In February 2016, the FASB issued ASU No. 2016-02, Leases, to improve financial reporting about leasing transactions. This ASU will require organizations that lease assets (“lessees”) to recognize a lease liability and a right-of-use asset on its balance sheet for all leases with terms of more than twelve months. A lease liability is a lessee’s obligation to make lease payments arising from a lease, measured on a discounted basis and a right-of-use asset represents the lessee’s right to use, or control use of, a specified asset for the lease term. The amendments in this ASU simplify the accounting for sale and leaseback transactions primarily because lessees must recognize lease assets and lease liabilities. This ASU leaves the accounting for the organizations that own the assets leased to the lessee (“lessor”) largely unchanged except for targeted improvements to align it with the lessee accounting model and Topic 606, Revenue from Contracts with Customers.

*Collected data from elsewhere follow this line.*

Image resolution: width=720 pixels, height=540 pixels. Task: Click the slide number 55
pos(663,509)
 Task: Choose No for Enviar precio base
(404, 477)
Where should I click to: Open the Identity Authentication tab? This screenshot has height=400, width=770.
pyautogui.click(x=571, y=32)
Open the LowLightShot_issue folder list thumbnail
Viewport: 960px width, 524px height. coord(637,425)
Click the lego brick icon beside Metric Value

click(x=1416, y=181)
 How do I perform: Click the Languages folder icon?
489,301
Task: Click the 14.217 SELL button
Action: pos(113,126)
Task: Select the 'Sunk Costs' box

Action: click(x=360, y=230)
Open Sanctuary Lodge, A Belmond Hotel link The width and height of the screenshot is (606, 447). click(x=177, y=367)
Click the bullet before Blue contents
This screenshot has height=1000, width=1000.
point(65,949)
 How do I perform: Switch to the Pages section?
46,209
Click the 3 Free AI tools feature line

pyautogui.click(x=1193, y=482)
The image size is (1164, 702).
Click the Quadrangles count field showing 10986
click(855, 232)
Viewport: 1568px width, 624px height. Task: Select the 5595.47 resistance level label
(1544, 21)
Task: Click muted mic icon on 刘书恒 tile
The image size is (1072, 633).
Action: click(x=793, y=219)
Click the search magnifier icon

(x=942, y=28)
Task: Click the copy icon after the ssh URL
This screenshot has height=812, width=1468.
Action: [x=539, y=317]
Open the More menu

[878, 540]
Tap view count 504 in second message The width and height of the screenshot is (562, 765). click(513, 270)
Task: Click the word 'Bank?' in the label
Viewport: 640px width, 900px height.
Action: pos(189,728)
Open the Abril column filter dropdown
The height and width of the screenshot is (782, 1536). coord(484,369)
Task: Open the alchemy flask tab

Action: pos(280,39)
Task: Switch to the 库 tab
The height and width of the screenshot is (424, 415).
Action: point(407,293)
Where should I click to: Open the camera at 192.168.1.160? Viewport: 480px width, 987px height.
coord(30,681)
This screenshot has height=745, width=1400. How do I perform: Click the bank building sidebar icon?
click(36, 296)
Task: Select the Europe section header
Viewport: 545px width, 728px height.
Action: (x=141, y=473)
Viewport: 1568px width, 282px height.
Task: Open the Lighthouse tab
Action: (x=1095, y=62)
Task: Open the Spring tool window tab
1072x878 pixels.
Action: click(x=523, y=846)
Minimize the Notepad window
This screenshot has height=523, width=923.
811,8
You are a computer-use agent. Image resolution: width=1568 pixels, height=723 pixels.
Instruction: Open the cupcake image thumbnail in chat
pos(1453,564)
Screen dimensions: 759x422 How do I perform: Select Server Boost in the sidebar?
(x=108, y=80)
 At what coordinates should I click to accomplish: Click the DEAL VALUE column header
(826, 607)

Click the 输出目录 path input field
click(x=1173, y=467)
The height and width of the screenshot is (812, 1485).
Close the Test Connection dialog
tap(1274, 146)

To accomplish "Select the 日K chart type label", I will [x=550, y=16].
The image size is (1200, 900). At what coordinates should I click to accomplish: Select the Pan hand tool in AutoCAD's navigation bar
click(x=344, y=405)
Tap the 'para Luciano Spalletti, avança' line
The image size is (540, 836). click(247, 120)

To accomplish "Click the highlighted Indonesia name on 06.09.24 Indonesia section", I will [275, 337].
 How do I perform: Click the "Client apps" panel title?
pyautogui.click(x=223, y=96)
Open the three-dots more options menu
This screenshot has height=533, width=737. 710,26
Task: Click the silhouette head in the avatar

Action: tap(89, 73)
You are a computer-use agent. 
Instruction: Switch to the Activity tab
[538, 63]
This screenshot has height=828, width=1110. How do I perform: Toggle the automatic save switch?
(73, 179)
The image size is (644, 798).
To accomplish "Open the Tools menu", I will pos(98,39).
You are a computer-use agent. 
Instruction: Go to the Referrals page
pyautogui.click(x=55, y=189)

The amendments in ASU 2016-02 are effective for fiscal years beginning after December 15, 2018, including interim periods within those fiscal years. Lessees (for capital and operating leases) and lessors (for sales-type, direct financing, and operating leases) must apply a modified retrospective transition approach for leases existing at, or entered into after, the beginning of the earliest comparative period presented in the financial statements. The modified retrospective approach would not require any transition accounting for leases that expired before the earliest comparative period presented. Lessees and lessors may not apply a full retrospective transition approach. The Company is evaluating the potential impact of ASU 2016-02 on its Consolidated Financial Statements.